President’s Page: The year 1999 marked two decades of involvement in population issues…

My first exposure to population control came 20 years ago in a village in South China. Some months after my arrival in March 1979, the government imposed strict limits on child-bearing. Communist officials were soon arresting women for the crime of being pregnant. I saw these women taken away from their homes and families, locked up in a holding tank, hectored by senior Party officials and, in the end, forcibly aborted and sterilized. Some were seven, eight, and even nine months pregnant.

A Promise Made

The husbands and fathers of these women were powerless to intervene. Some came to me begging for help. Gripped by a growing sense of moral outrage, 1 promised to do all I could. Leaving China, I went to Washington, DC, bringing the first eyewitness report on these human rights abuses to the attention of Congress and the American media. I published a best-selling book on rural China called Broken Earth. I appeared on 60 Minutes and other television shows.

Many shared my outrage at these crimes. But others in Congress and in the media, I was disappointed to find, were all too ready to excuse these acts in the name of fighting “overpopulation.” As one put it, “I am personally opposed to forced abortion and sterilization but, after all, China does have a population problem.”

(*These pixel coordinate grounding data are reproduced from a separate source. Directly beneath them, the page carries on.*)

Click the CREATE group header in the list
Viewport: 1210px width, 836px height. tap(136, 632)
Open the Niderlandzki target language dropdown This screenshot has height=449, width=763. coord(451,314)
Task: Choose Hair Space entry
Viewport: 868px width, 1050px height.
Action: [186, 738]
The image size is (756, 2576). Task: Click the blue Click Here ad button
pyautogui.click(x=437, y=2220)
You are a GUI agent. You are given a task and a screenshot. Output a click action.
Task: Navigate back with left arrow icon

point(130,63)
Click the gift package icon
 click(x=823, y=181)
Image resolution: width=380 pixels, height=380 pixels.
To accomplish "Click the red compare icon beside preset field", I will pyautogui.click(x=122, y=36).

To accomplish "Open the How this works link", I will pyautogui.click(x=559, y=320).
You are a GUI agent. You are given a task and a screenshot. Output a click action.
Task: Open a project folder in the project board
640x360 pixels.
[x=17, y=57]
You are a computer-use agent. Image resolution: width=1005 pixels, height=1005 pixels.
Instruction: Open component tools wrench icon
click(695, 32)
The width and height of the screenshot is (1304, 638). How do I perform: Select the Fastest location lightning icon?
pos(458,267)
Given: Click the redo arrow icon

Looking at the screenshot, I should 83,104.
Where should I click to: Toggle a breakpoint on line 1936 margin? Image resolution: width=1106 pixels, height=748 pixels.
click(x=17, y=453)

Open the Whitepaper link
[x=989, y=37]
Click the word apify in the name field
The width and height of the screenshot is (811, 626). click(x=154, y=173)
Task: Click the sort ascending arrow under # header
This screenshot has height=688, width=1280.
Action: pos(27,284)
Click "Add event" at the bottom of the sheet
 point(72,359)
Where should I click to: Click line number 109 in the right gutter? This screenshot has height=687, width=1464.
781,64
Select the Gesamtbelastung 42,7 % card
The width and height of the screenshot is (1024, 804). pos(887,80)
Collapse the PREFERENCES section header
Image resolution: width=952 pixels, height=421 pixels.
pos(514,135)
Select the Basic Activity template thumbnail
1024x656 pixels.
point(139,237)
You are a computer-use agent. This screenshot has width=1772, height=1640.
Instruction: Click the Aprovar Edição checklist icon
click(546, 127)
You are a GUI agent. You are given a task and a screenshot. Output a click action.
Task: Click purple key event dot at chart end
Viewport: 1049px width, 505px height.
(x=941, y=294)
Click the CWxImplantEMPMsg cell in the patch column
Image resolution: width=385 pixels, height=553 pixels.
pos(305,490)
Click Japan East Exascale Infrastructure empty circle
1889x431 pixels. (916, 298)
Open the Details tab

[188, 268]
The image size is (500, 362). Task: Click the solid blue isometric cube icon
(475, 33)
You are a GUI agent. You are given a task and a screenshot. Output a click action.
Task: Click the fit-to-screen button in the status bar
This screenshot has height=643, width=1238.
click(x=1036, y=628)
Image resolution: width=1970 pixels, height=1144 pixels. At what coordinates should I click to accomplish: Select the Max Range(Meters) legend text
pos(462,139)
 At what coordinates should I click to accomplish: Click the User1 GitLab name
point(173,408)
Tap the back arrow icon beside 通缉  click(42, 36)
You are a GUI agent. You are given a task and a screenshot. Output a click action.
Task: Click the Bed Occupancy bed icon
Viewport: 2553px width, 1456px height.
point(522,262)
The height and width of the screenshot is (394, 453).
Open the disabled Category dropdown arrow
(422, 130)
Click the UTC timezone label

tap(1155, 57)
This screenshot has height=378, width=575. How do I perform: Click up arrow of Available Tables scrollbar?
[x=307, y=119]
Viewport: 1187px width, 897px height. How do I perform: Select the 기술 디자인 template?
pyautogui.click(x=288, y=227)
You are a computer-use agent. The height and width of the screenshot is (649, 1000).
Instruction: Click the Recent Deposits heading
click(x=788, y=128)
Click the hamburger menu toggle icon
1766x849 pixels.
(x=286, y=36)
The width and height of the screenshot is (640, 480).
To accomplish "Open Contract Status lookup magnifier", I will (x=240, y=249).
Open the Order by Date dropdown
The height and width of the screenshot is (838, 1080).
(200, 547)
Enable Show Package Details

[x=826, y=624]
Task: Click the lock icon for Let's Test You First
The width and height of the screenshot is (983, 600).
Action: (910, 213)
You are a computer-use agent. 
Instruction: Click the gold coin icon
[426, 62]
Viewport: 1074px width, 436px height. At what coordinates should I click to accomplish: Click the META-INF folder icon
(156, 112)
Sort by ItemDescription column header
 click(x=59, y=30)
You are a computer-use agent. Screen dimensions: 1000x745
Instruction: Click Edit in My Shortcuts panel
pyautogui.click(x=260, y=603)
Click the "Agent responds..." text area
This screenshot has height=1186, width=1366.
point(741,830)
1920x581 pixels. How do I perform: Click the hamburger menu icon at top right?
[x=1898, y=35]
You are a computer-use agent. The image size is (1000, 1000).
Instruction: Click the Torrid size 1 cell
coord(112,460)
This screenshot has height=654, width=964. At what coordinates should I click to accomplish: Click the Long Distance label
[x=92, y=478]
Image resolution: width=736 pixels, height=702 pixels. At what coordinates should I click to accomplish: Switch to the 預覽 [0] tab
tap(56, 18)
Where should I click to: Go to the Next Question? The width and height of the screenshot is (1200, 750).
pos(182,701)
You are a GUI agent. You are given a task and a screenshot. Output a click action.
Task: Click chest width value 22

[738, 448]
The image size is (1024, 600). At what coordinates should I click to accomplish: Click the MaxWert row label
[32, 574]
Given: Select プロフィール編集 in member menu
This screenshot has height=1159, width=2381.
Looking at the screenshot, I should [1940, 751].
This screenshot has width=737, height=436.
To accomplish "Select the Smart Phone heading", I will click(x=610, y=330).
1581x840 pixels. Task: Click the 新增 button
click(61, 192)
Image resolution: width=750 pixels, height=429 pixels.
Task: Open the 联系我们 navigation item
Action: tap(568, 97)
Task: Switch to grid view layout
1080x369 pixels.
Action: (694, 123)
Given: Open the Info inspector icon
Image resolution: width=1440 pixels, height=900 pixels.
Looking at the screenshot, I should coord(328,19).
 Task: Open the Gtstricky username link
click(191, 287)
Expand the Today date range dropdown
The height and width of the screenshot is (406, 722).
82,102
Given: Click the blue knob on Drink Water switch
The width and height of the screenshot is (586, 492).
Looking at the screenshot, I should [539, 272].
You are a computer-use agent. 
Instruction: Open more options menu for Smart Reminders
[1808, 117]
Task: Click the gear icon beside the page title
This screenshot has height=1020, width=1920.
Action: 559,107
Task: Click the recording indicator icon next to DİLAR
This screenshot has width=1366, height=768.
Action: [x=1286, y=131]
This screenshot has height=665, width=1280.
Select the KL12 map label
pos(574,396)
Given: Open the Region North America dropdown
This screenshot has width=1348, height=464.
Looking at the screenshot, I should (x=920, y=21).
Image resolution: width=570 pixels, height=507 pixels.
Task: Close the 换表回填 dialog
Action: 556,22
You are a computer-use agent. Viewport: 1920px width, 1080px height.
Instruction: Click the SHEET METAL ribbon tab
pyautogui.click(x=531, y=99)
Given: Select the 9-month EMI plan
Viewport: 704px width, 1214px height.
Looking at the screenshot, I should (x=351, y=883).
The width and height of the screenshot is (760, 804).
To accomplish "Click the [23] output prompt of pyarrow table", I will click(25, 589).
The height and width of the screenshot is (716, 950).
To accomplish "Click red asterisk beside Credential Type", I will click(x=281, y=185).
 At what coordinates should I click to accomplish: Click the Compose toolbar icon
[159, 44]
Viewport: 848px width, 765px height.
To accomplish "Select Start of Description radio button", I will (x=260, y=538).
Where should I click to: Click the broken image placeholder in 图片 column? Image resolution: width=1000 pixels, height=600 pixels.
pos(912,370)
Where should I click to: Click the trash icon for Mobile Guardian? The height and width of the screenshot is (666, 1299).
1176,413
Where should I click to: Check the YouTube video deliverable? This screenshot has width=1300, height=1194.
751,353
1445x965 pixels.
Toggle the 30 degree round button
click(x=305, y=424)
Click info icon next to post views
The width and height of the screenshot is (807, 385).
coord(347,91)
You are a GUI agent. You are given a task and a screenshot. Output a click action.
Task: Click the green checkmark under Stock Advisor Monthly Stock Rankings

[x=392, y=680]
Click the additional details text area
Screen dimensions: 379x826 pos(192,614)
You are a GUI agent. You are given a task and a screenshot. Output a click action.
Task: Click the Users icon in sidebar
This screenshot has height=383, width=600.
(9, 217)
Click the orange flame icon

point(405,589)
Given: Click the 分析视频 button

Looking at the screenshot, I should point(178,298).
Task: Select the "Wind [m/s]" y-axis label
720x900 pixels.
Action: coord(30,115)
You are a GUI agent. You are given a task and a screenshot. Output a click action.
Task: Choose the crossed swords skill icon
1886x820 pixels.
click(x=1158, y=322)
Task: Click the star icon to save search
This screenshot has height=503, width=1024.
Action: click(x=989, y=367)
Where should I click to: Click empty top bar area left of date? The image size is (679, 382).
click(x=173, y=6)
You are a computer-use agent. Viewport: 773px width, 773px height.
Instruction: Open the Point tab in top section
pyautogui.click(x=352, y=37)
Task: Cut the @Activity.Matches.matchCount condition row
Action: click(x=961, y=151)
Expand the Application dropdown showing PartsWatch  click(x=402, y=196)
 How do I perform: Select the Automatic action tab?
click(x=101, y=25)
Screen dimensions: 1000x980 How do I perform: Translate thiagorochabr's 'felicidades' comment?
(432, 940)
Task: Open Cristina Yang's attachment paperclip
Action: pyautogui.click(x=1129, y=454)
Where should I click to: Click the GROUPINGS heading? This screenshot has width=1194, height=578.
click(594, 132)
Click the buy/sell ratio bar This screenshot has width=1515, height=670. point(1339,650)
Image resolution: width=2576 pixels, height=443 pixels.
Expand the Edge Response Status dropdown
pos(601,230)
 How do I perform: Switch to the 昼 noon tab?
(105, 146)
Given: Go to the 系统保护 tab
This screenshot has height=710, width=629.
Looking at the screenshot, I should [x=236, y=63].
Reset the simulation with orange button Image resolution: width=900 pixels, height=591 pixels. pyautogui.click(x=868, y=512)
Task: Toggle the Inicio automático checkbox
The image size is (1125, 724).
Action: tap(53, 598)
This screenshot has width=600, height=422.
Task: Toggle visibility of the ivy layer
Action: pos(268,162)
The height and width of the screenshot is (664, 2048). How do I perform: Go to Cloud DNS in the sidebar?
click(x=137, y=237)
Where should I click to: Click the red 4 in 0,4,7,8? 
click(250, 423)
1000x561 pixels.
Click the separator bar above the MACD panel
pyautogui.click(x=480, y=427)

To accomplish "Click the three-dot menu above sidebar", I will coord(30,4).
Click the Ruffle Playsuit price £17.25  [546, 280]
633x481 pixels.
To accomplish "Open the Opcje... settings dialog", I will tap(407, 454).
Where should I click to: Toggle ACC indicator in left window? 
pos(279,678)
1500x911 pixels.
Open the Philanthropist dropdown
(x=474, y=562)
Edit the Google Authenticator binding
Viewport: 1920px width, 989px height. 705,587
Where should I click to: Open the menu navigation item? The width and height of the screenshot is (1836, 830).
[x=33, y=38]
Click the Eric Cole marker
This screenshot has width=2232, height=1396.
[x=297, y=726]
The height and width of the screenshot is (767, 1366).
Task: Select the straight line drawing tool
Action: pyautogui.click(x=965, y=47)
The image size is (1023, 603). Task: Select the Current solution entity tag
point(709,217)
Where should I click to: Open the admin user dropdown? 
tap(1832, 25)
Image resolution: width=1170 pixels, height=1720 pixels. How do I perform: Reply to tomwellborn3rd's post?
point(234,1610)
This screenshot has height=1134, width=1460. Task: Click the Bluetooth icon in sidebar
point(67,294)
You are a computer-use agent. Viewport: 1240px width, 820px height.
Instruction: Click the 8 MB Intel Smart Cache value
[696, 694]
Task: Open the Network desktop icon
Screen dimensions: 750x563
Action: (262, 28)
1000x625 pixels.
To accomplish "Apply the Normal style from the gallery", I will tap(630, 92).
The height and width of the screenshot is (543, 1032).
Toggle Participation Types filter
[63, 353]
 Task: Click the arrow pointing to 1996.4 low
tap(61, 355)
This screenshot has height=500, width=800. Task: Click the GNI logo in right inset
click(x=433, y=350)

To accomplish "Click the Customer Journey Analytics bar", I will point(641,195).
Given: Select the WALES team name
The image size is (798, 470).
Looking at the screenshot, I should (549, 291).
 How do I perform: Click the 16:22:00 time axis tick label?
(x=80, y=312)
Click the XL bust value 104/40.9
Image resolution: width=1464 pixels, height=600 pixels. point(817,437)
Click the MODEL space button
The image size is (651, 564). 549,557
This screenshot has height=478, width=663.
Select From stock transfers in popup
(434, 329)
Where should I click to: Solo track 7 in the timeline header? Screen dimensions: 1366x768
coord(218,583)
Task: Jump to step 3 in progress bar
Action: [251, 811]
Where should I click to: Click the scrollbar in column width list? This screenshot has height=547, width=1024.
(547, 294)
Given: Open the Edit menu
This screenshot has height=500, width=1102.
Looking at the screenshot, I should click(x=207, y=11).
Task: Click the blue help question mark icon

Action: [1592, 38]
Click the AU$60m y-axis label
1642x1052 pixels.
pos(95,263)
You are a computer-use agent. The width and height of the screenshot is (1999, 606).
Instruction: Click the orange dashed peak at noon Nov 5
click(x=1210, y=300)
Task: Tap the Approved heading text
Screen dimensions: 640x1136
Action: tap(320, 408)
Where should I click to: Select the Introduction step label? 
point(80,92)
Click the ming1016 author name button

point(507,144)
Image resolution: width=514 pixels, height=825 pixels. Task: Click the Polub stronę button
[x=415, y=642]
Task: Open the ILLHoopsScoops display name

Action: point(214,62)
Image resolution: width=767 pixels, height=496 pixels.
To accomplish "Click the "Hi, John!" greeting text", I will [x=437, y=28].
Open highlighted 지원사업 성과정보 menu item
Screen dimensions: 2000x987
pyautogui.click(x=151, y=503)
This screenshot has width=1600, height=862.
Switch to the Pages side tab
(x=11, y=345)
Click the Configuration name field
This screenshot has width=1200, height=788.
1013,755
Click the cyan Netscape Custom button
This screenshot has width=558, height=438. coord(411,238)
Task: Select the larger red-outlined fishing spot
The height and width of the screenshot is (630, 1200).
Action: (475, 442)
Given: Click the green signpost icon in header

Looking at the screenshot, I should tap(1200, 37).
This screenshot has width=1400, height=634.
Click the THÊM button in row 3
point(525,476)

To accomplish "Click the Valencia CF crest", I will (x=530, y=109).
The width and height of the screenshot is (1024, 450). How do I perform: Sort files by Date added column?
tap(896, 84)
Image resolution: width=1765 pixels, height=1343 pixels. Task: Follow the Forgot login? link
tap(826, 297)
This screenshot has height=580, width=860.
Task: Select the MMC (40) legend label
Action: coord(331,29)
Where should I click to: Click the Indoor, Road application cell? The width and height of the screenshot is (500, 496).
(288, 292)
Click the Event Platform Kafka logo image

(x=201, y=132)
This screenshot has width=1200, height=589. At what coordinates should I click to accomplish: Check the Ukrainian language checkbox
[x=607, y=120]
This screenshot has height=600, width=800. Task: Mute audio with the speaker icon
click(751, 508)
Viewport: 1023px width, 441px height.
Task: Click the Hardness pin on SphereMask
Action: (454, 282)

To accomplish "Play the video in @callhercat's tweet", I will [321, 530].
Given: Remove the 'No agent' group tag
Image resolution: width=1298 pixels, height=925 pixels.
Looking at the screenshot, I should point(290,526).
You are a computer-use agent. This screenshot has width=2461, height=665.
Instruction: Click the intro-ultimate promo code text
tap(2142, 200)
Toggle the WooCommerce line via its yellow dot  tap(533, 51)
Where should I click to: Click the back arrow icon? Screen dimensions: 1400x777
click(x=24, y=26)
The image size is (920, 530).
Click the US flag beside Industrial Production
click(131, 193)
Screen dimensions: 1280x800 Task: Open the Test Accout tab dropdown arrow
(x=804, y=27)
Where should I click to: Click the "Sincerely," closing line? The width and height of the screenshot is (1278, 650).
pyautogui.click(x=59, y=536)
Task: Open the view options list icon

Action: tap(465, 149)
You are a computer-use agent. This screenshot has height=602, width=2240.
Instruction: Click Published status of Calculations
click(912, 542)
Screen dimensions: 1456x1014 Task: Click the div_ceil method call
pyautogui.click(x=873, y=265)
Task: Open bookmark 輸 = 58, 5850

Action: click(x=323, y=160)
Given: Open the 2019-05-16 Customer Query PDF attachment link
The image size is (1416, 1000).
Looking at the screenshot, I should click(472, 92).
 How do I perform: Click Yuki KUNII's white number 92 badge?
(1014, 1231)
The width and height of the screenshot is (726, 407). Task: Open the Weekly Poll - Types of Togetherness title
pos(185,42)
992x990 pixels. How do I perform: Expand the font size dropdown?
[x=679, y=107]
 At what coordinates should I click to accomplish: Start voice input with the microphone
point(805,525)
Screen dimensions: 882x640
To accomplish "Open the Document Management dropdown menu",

Others, sounding for all the world like Chinese Communist Party officials, argued with me that, because China was a poor country, the Chinese people could not be allowed to have as many children as they want. The government must control childbearing, they said, in order for China to develop. A number actually applauded the Chinese model, and wanted to use it as a blueprint for other countries. A few even opined that limiting everyone to one child, even in the United States, was a good idea. What I had thought was an open-and-shut case — who would defend the forced abortion of a women eight months pregnant? — had turned out to be an open question, at least in the minds of some. Behind this moral obtuseness was the misguided belief that people in their numbers were the chief obstacle to prosperity.

To me, this made little sense on the face of it. The enormous wealth of the United States was created by individuals, not by the government. Most of the countries of the developing world — Japan, Taiwan, and much of Europe, are more densely populated than China. Despite this “over-crowding.” none of these countries has declared war on its own people the way China has. Quite the opposite. Many of these countries suffer from labor shortages, to the point where they import foreign workers, and their governments encourage births. China didn’t have a people problem, I concluded, so much as it has at corrupt administration and an inefficient economy.

Discovering the work of the late Julian Simon gave intellectual legs to my conviction that people were not a liability but an asset. They were, as Julian was fond of describing his fellow human beings, the ultimate resource.

At the same time, I became aware that the human rights abuses I had witnessed in China were by no means unique. Population control programs everywhere were riddled with similar abuses. China was merely one battlefield in a worldwide war on people. Even more shocking,
I found that this war was directed from, and largely funded by, Washington, DC. These programs, which do nothing to improve the economic condition of the poor in the developing world but mindlessly seek to limit their number of offspring, turned out to be paid for by you and I.

This brings me to another anniversary. In 1989 Fr. Paul Marx, OSB, decided to establish a research institute dedicated to revealing human rights abuses in population control programs, exposing the myth of overpopulation, and making the case for authentic economic development. Thus was Population Research Institute born.

When in 1995, Fr. Marx offered me the Chance to head the Institute, I accepted without hesitation. For in it were all the disparate strands of my life brought together: The emphasis on human rights abuses that hearkened back to China but went well beyond, a commitment to refute the myth of overpopulation that was being used to justify this and other evils, and the opportunity to promote economic development that respected the dignity of mankind.

As we at PRI celebrate our 10th anniversary, we are grateful for your continuing support of our efforts.